First Simulation#

This tutorial guides you through a simple communication simulation using comnumpy. You will build a basic QAM communication chain, transmit symbols through an AWGN channel, and evaluate the Symbol Error Rate (SER).

What you’ll learn:

  • Creating a communication chain using Sequential and built-in processors.

  • Transmitting QAM symbols through an AWGN channel.

  • Measuring the Symbol Error Rate (SER) and comparing it with theory.

  • Using Recorder objects to capture and visualize signals.

Introduction#

Prerequisites#

Make sure you have the following Python libraries installed:

numpy
matplotlib
comnumpy

Import Libraries#

We start by importing the necessary libraries:

import numpy as np
import matplotlib.pyplot as plt
from comnumpy.core import Sequential, Recorder
from comnumpy.core.generators import SymbolGenerator
from comnumpy.core.mappers import SymbolMapper, SymbolDemapper
from comnumpy.core.utils import get_alphabet
from comnumpy.core.channels import AWGN
from comnumpy.core.metrics import compute_ser, compute_metric_awgn_theo

Define Parameters#

Next, we define the key simulation parameters: the modulation order, the number of transmitted symbols, and the signal-to-noise ratio (SNR):

# parameters
modulation = "QAM"
M = 4       # Modulation order (4-QAM)
N = 10000   # Number of symbols
snr_dB = 10 # Signal-to-Noise Ratio in dB

alphabet = get_alphabet(modulation, M)

AWGN Communication Chain#

Define the Chain#

We define the communication chain using the Sequential object, which takes a list of processors as input. The comnumpy library provides a wide range of built-in processors for modulation, coding, channel modeling, and more.

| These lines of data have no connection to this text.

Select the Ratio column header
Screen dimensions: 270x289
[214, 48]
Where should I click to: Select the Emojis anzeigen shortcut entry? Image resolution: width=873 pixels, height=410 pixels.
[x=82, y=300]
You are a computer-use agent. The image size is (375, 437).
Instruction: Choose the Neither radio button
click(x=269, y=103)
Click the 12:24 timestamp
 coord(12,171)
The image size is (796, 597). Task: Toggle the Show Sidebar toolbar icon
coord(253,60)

# define a communication chain
chain = Sequential([
            SymbolGenerator(M),
            Recorder(name="recorder_tx"),
            SymbolMapper(alphabet),
            AWGN(value=snr_dB, unit="snr_dB"),
            Recorder(name="recorder_rx"),
            SymbolDemapper(alphabet)
        ])

In this simulation, the communication chain is composed of six processor objects:

        graph LR;
   A[Generator] --> B[Recorder];
   B --> C[Mapper];
   C --> D[AWGN];
   D --> E[Recorder];
   E --> F[Demapper];
    
  • SymbolGenerator Generates a sequence of random integers in the range \([0, M-1]\), where each integer represents a symbol to transmit.

  • Recorder Captures the signal at a specific point in the chain for later analysis (e.g., comparing transmitted vs. received data).

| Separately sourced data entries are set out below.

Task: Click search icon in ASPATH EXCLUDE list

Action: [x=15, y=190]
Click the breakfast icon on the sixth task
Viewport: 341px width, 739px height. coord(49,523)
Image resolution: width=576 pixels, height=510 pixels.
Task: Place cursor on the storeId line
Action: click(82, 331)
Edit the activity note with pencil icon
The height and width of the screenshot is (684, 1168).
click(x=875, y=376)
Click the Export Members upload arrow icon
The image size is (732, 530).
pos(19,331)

  • SymbolMapper Maps each integer symbol to a point in the complex QAM constellation.

  • AWGN Simulates an Additive White Gaussian Noise channel, modeling the effect of thermal noise on the transmitted signal.

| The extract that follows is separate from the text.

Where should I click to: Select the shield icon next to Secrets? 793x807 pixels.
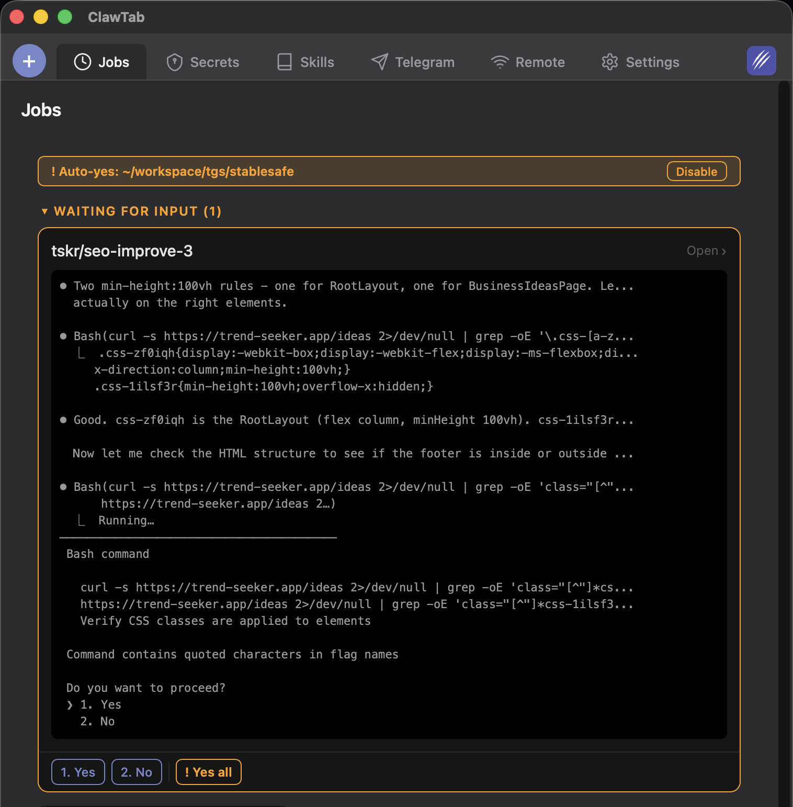click(175, 62)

  • SymbolDemapper Performs hard-decision demapping by associating each received point with the nearest constellation symbol.

  • Recorder (second instance) A second recorder placed after the channel captures the noisy received symbols for visualization (e.g., constellation diagrams).

Simulate the Chain#

To run the simulation, simply call the Sequential object with the desired number of symbols:

# test chain
y = chain(N)

Evaluate Performance#

We evaluate the performance of the communication system by computing the Symbol Error Rate (SER) from the transmitted and detected symbols, then comparing it with the theoretical value.

To retrieve the transmitted symbols, we call the get_data() method on the Recorder object. Recorders can be placed at any point in the chain, depending on which signal you want to inspect.

# estimate simulation performance
data_tx = chain["recorder_tx"].get_data()
ser = compute_ser(data_tx, y)

# extract theoretical performance
snr_per_bit = (10**(snr_dB/10))/np.log2(M)
ser_theo = compute_metric_awgn_theo(modulation, M, snr_per_bit, "ser")

# display results
print(f"SER (simu)= {ser}")
print(f"SER (theo)= {ser_theo}")

For this simulation, typical output looks like:

SER (simu) = 0.0013
SER (theo) = 0.0015647896369451741

Note: for small SER values, increasing N (the number of transmitted symbols) improves the estimation accuracy.

Plot the Constellation#

Visualizing the received constellation is a useful way to assess signal quality. We use a Recorder object to capture the received symbols and plot them with matplotlib:

# plot signals
data_rx = chain["recorder_rx"].get_data()
plt.scatter(np.real(data_rx), np.imag(data_rx))
plt.title("Received Constellation Diagram")
plt.xlabel("In-phase")
plt.ylabel("Quadrature")
plt.grid(True)

../_images/first_simulation_fig1.png

Conclusion#

You have successfully built and simulated your first communication chain with comnumpy.

From here, you can explore:

  • The OFDM and MIMO tutorials for more advanced communication techniques.

  • The API reference for a complete list of available processors.

  • Different modulation orders, SNR values, and channel models to deepen your understanding.